Note how that loop no longer breaks out when an object is found before the
patch but not afterwards. The patch to fix that is below but I don't think
it helps Alexander assuming he is using SLUB.

At the moment, I'm a little stumped. I'm going to start looking at diffs
between 2.6.25 and 2.6.26-rc5 and see what jumps out but alternative theories
are welcome :/

=========
Subject: Do not leak memory in the slab allocator in fallback_alloc()

When slab uses fallback_alloc(), it should stop scanning when an object has
been successfully allocated. Otherwise, memory can leak

Signed-off-by: Mel Gorman <m...@csn.ul.ie
---
mm/slab.c | 4 ++++
1 file changed, 4 insertions(+)

diff -rup -X /usr/src/patchset-0.6/bin//dontdiff linux-2.6.26-rc5-clean/mm/slab.c linux-2.6.26-rc5-fix-slab-leak/mm/slab.c
--- linux-2.6.26-rc5-clean/mm/slab.c 2008-06-05 04:10:44.000000000 +0100
+++ linux-2.6.26-rc5-fix-slab-leak/mm/slab.c 2008-06-21 22:50:07.000000000 +0100
@@ -3266,6 +3266,10 @@ retry:
cache->nodelists[nid]->free_objects)
obj = ____cache_alloc_node(cache,
flags | GFP_THISNODE, nid);
+
+ /* Do not scan further once an object has been allocated */
+ if (obj)
+ break;
}

if (!obj) {

Christoph Lameter

unread,

Jun 21, 2008, 7:47:33 PM6/21/08

to Mel Gorman, Alexander Beregalov, kernel-...@vger.kernel.org, kernel list, linu...@kvack.org, Lee Schermerhorn, KAMEZAWA Hiroyuki, Hugh Dickins, Nick Piggin, Andrew Morton, Linus Torvalds, bfi...@fieldses.org, ne...@suse.de, linu...@vger.kernel.org

On Sat, 21 Jun 2008, Mel Gorman wrote:

> @@ -3257,10 +3259,10 @@ retry:
> * Look through allowed nodes for objects available
> * from existing per node queues.

*Goals:*
(a) Reproduce the passage of the slab leak thread between "When slab uses" and "cache->nodelists[nid]->free_objects)", inclusive.
(b) Answer these questions on the slab leak thread:
(i) Which source file does the patch modify?
(ii) Which two kernel versions does the writer plan to diff?
(iii) How many insertions does the patch add?
(c) Carry the slab leak thread on past its final line.

*Excerpted records:*

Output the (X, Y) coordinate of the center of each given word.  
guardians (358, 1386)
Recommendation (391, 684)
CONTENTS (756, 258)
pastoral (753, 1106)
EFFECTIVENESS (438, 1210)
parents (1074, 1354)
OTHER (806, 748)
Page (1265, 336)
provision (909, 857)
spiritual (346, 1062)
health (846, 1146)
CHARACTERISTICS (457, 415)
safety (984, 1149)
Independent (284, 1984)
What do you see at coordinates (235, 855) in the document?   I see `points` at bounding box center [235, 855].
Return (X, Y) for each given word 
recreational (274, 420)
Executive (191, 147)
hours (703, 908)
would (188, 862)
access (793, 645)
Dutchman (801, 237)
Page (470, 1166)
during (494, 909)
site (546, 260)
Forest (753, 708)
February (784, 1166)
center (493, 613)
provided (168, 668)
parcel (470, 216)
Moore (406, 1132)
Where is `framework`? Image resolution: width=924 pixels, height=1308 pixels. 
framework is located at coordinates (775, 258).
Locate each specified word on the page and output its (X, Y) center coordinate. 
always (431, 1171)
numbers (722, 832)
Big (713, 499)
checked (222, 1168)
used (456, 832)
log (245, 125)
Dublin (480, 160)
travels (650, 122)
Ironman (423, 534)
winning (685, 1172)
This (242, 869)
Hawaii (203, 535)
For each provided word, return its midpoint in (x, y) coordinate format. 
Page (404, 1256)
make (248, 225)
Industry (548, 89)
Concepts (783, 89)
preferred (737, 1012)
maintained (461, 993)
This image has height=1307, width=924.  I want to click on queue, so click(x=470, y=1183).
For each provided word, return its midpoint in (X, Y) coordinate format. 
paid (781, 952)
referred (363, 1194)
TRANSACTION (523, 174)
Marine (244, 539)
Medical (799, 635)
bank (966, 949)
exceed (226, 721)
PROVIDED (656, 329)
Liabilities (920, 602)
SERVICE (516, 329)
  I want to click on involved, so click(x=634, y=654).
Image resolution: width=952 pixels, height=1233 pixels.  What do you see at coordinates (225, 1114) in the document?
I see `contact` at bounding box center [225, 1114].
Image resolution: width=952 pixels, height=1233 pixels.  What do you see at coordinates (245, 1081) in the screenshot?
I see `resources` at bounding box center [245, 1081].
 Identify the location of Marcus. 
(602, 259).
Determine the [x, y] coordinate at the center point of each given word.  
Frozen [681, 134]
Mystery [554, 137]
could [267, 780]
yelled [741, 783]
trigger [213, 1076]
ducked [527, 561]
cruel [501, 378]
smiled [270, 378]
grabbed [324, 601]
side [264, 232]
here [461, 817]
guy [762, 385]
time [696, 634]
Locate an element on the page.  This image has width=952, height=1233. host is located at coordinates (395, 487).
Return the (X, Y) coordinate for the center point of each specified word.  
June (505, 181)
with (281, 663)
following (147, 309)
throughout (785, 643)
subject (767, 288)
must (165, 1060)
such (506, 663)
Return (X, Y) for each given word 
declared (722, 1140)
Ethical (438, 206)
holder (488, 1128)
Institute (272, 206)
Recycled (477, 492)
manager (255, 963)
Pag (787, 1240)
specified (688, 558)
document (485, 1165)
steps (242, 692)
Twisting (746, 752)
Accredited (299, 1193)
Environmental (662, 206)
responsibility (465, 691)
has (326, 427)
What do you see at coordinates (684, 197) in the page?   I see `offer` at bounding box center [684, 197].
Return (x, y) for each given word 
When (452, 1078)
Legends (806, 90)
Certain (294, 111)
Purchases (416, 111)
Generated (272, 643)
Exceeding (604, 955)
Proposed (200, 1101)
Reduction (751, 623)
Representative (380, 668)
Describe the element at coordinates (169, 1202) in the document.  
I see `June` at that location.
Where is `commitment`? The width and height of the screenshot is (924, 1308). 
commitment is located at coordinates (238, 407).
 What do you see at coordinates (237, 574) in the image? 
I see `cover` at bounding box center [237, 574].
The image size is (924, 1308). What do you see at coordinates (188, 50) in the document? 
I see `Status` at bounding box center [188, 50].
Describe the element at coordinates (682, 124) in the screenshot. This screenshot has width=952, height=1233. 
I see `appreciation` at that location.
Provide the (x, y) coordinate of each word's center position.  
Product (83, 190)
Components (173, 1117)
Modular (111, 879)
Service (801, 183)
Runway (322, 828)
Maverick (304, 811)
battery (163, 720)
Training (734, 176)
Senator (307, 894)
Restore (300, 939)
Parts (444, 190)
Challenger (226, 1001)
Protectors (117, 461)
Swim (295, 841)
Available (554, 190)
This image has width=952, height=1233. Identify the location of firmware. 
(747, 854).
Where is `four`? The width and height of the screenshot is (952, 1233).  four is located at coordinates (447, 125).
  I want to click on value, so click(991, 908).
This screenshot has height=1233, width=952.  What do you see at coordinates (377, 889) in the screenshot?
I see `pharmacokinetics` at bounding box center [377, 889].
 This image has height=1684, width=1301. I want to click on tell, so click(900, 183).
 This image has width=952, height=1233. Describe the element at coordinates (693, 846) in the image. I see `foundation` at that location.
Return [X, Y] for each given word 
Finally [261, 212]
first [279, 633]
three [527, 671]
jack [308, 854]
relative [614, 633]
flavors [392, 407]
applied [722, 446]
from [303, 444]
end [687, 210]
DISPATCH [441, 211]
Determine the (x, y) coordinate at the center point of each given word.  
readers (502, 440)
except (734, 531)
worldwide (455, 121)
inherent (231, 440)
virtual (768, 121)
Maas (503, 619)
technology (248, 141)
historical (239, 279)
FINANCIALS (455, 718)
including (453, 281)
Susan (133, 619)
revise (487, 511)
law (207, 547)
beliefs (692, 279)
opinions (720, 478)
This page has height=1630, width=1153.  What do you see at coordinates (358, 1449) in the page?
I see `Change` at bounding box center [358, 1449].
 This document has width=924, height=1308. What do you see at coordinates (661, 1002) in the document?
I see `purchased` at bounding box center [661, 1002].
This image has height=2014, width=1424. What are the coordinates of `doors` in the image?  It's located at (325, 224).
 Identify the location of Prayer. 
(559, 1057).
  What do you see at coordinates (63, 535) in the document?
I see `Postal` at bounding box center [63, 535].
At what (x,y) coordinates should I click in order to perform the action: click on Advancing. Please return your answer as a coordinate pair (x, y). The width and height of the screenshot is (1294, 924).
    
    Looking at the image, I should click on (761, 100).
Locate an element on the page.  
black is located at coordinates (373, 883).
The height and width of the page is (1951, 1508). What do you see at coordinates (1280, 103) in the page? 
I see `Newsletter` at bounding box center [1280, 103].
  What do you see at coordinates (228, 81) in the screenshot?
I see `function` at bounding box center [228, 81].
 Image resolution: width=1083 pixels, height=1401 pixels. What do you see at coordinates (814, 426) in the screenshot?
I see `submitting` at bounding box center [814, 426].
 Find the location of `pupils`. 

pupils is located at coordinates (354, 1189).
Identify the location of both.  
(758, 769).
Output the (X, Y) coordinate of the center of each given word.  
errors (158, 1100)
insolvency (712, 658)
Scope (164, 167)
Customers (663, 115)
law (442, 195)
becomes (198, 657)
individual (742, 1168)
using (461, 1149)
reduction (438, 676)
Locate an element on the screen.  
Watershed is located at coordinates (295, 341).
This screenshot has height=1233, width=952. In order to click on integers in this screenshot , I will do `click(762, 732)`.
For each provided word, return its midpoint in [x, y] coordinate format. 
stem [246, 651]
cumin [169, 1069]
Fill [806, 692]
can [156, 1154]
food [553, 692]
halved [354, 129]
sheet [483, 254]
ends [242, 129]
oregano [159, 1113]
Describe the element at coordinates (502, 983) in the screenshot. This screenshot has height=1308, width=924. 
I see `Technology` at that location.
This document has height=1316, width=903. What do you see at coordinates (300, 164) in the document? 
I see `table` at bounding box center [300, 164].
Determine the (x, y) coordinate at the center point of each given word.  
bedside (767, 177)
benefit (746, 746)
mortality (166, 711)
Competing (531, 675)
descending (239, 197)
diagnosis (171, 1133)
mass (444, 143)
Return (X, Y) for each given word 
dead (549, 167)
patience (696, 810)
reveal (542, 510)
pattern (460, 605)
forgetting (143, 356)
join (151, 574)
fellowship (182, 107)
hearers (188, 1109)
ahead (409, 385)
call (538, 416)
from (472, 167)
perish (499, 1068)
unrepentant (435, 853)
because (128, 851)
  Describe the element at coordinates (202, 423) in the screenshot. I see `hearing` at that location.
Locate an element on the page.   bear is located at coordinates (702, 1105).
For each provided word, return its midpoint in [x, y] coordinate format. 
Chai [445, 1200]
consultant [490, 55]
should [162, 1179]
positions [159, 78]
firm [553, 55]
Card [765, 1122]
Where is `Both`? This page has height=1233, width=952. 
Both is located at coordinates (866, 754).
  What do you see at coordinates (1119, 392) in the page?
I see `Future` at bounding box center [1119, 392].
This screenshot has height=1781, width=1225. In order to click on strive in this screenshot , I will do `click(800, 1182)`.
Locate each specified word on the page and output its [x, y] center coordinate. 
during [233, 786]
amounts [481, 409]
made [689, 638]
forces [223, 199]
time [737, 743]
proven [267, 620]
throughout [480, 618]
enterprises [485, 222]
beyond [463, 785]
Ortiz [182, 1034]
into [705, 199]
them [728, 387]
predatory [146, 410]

*Final answers:*
(a)
When slab uses fallback_alloc(), it should stop scanning when an object has
been successfully allocated. Otherwise, memory can leak

Signed-off-by: Mel Gorman <m...@csn.ul.ie
---
mm/slab.c | 4 ++++
1 file changed, 4 insertions(+)

diff -rup -X /usr/src/patchset-0.6/bin//dontdiff linux-2.6.26-rc5-clean/mm/slab.c linux-2.6.26-rc5-fix-slab-leak/mm/slab.c
--- linux-2.6.26-rc5-clean/mm/slab.c 2008-06-05 04:10:44.000000000 +0100
+++ linux-2.6.26-rc5-fix-slab-leak/mm/slab.c 2008-06-21 22:50:07.000000000 +0100
@@ -3266,6 +3266,10 @@ retry:
cache->nodelists[nid]->free_objects)

(b)
(i) mm/slab.c
(ii) 2.6.25 and 2.6.26-rc5
(iii) 4

(c)
> */
> - for (z = zonelist->zones; *z && !obj; z++) {
> - nid = zone_to_nid(*z);
> + for_each_zone_zonelist(zone, z, zonelist, high_zoneidx) {
> + nid = zone_to_nid(zone);
>
> - if (cpuset_zone_allowed_hardwall(*z, flags) &&
> + if (cpuset_zone_allowed_hardwall(zone, flags) &&
> cache->nodelists[nid] &&
> cache->nodelists[nid]->free_objects)
> obj = ____cache_alloc_node(cache,
>
> Note how that loop no longer breaks out when an object is found before the
> patch but not afterwards. The patch to fix that is below but I don't think
> it helps Alexander assuming he is using SLUB.

Right we have a significant memory leak here. Potentially one object for
each zone is allocated and abandoned. May trigger more allocations
and therefore trigger more frequent reclaim because the free objects are
rapidly consumed on a system that relies on fallback allocations
(memoryless nodes f.e.). Not a direct explanation for the problem but the
memory wastage could certainly can heretofore undiscovered locking
dependencies to be exposed.

> --- linux-2.6.26-rc5-clean/mm/slab.c 2008-06-05 04:10:44.000000000 +0100
> +++ linux-2.6.26-rc5-fix-slab-leak/mm/slab.c 2008-06-21 22:50:07.000000000 +0100
> @@ -3266,6 +3266,10 @@ retry:
> cache->nodelists[nid]->free_objects)
> obj = ____cache_alloc_node(cache,
> flags | GFP_THISNODE, nid);
> +
> + /* Do not scan further once an object has been allocated */
> + if (obj)
> + break;
> }
>
> if (!obj) {
>

Ok. That would work but its better to put the check into the if branch:

Subject: Slab: Fix memory leak in fallback_alloc()

The zonelist patches caused the loop that checks for available
objects in permitted zones to not terminate immediately. One object
per zone per allocation may be allocated and then abandoned.

Break the loop when we have successfully allocated one object.

Signed-off-by: Christoph Lameter <clam...@sgi.com>

---
mm/slab.c | 5 ++++-
1 file changed, 4 insertions(+), 1 deletion(-)

Index: linux-2.6/mm/slab.c
===================================================================
--- linux-2.6.orig/mm/slab.c 2008-06-21 16:39:04.336377178 -0700
+++ linux-2.6/mm/slab.c 2008-06-21 16:40:07.637834699 -0700
@@ -3263,9 +3263,12 @@ retry:

if (cpuset_zone_allowed_hardwall(zone, flags) &&
cache->nodelists[nid] &&

- cache->nodelists[nid]->free_objects)
+ cache->nodelists[nid]->free_objects) {

obj = ____cache_alloc_node(cache,
flags | GFP_THISNODE, nid);

+ if (obj)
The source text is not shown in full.